Automated security checks #
All new code in pull requests and all existing code is continuously checked by a number of security tools:
- clang-tidy — a linter and static analysis tool to diagnose and fix common mistakes and bugs.
- ASan, MSan, UBSan — dynamic analysis tools for detection of memory corruption, memory leaks, use of uninitialised memory, and undefined behaviour—all known to be a source of the most disastrous bugs,
- Valgrind — a dynamic analysis tool that detects memory leaks and memory management issues. It’s another line of defence against a well-known source of bugs.
- american fuzzy lop — a fuzzer to exercise uncommon code paths and trigger weird behaviour where you least expect it.
- Several cryptography-specific tests – like NIST statistical test suite and cross-compatibility tests – to ensure that no errors in cryptographic dependencies and random number generation might creep into this exact build.
We use tools like clang-tidy and Valgrind to test the very core of Themis library written in C. But since there is also a number of wrappers written in other high-level languages, we use standard language-specific means for them.
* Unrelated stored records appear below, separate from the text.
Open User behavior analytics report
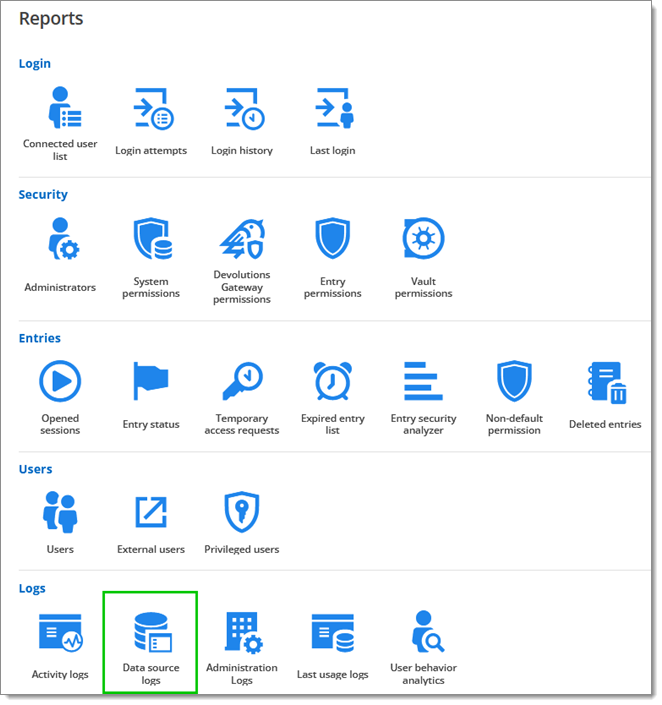Screen dimensions: 662x705 (x=423, y=634)
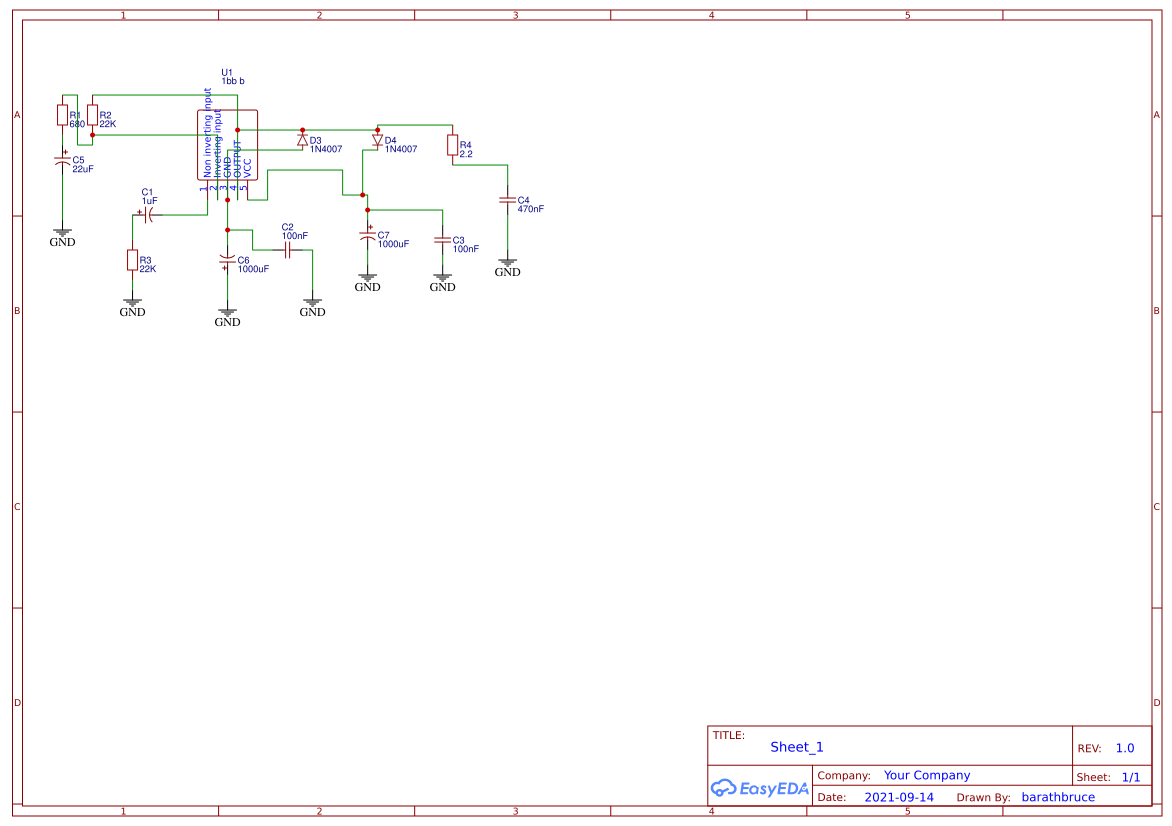This screenshot has height=826, width=1172.
Task: Click the Your Company field
Action: click(x=926, y=775)
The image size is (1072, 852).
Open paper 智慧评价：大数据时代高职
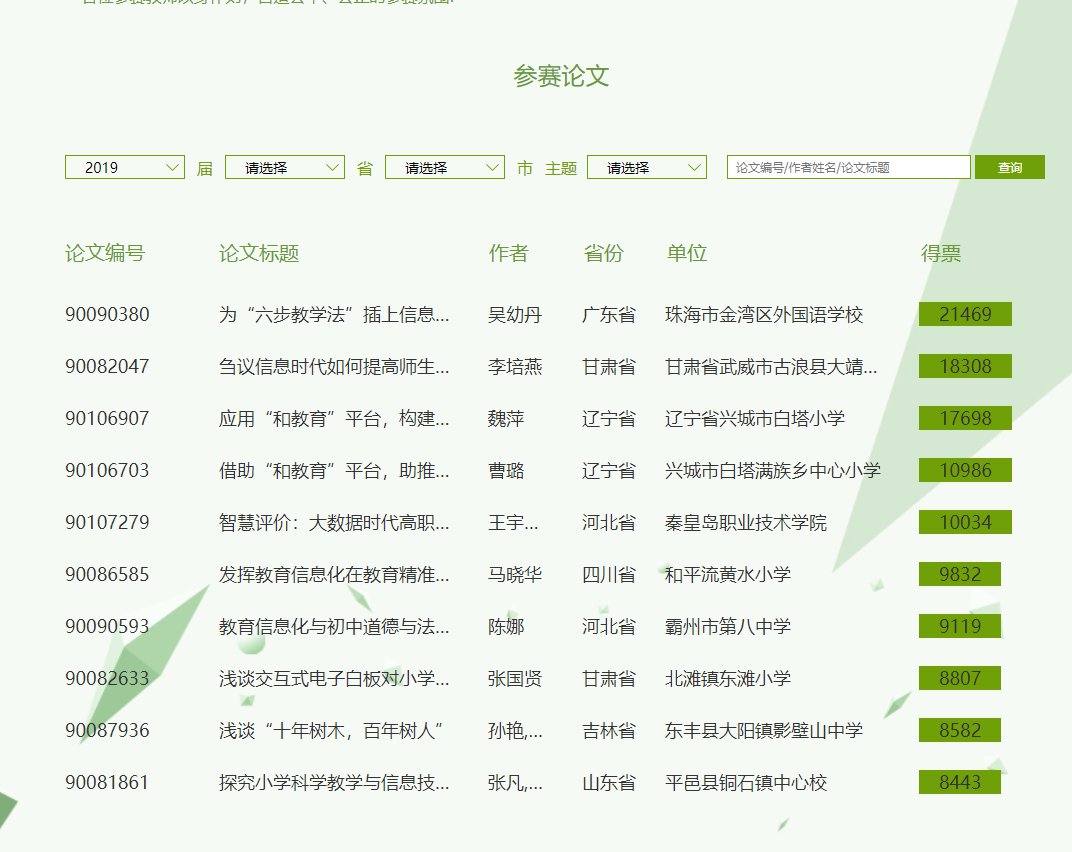(x=334, y=523)
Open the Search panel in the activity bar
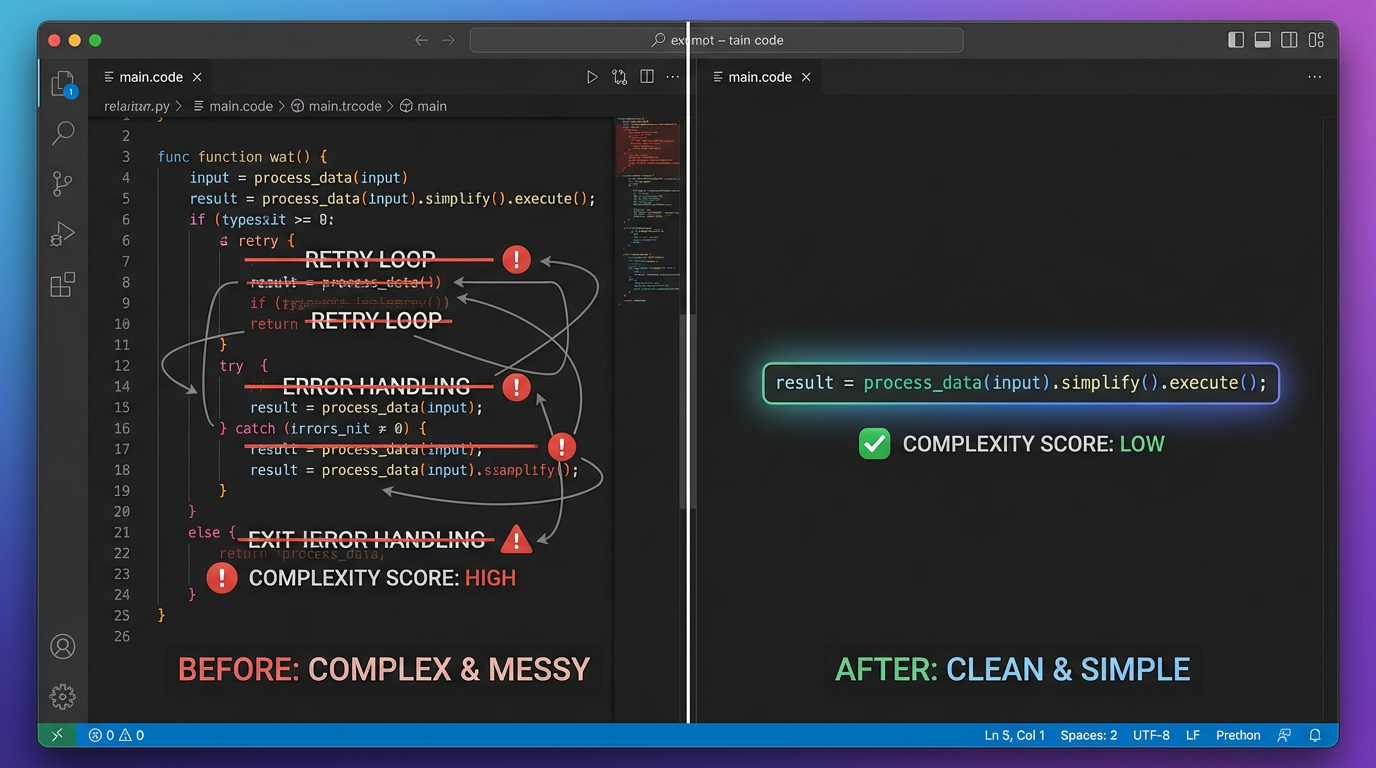Image resolution: width=1376 pixels, height=768 pixels. coord(63,132)
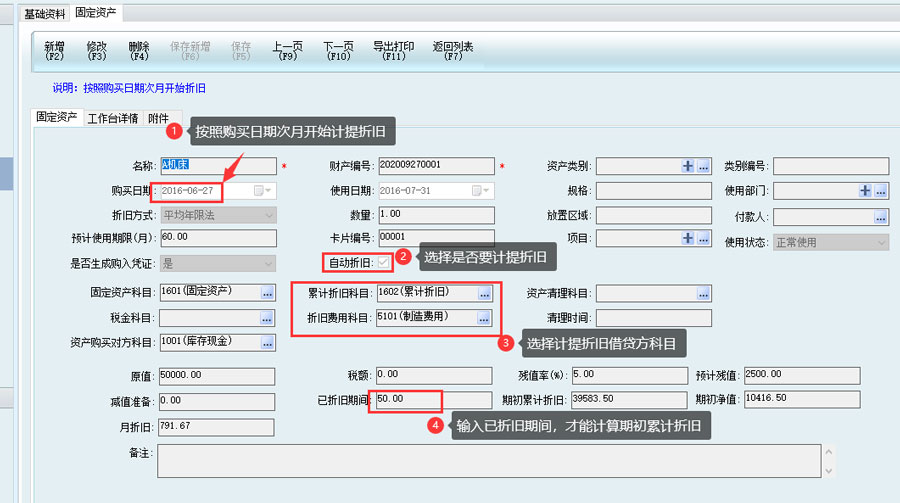
Task: Open lookup button for 折旧费用科目
Action: (485, 318)

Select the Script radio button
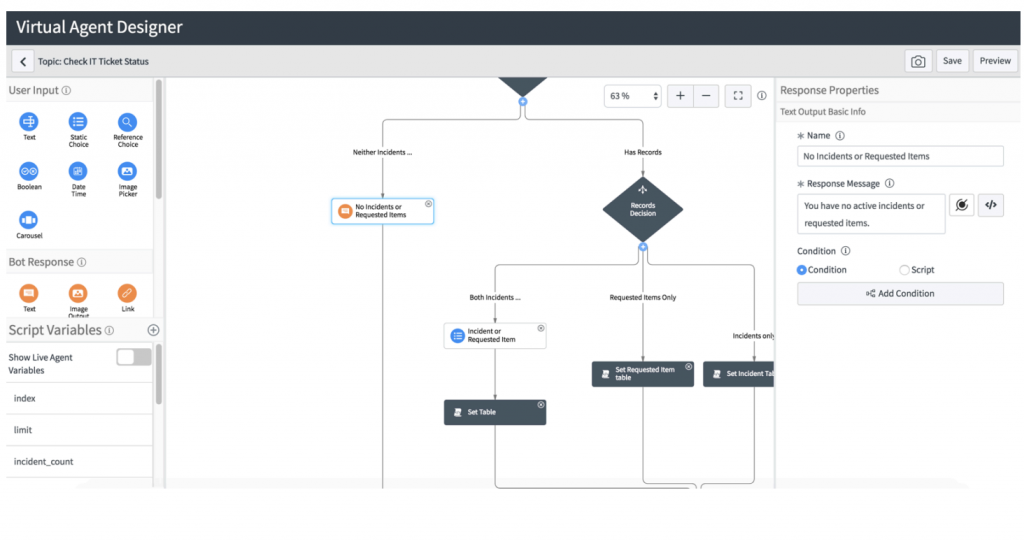[904, 270]
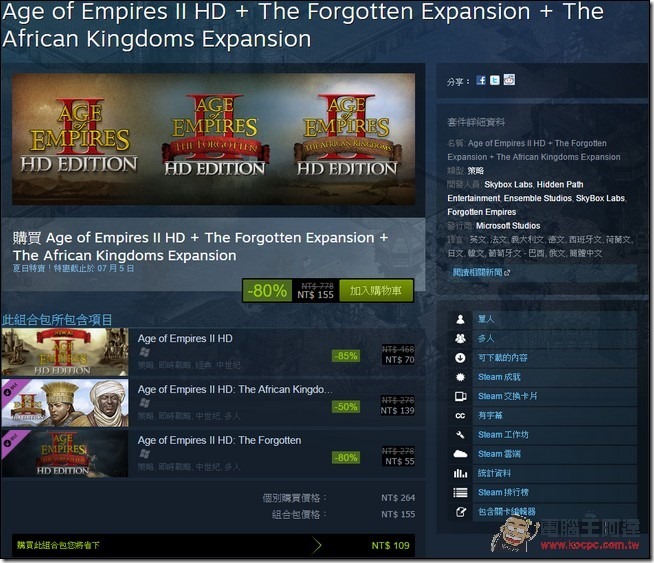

For example, Rust code is inspected by Clippy, Go code is vetted by a number of linters, and of course each language wrapper has an extensive test suite which is often larger than the code it verifies.
Testing mobile wrappers for iOS and Android has its own difficulties: Android emulator needs 5–10 minutes just to start up, and iOS testing requires provisioning of hardware running macOS.
Testing cryptography #
We have a dedicated cryptography test suite that contains test initialisation vectors for testing the donor cryptographic libraries with known parameters and results. We check that all supported libraries – OpenSSL, LibreSSL, BoringSSL – agree with each other and implement the same algorithms in the same way.
The statistical test developed by NIST is used to verify the quality of pseudo-random number generators in the donor libraries.
For symmetric encryption, we also run a selected set of NIST-recommended tests for AES-256. Such test sets contain both the initialsation vectors and the expected output.
The only cryptographic implementation provided by Themis directly (ed25519-driven Socialist Millionaire Protocol used in Secure Comparator) is tested against known attacks via a separate security test.
Testing compatibility #
We strive to build the most complete and explicit tests for Themis. They include both the functional and the API tests that check if correct and expected errors are returned for unexpected/invalid values.
For the core functionality and every language wrapper
we have created an extensive unit test suite
which can be found in the tests
directory.
Besides, we built an integration test suite which verifies:
- Compatibility between language wrappers: i.e., that data encrypted by RubyThemis can be decrypted using Gothemis and vice versa for all supported platforms.
- Compatibility of the previous and current versions of Themis to ensure smooth updates.
- Running Themis on different architectures: i386, x86_64, all of the ARMs, etc.
- Running Themis on different OS distributions: Ubuntu, Debian, CentOS, macOS.
Of course, we also run GCC and Clang in maximum warning verbosity mode to see all the possible warnings. The two compilers used side by side return the most complete tests and bridge the majority of the possible testing gaps.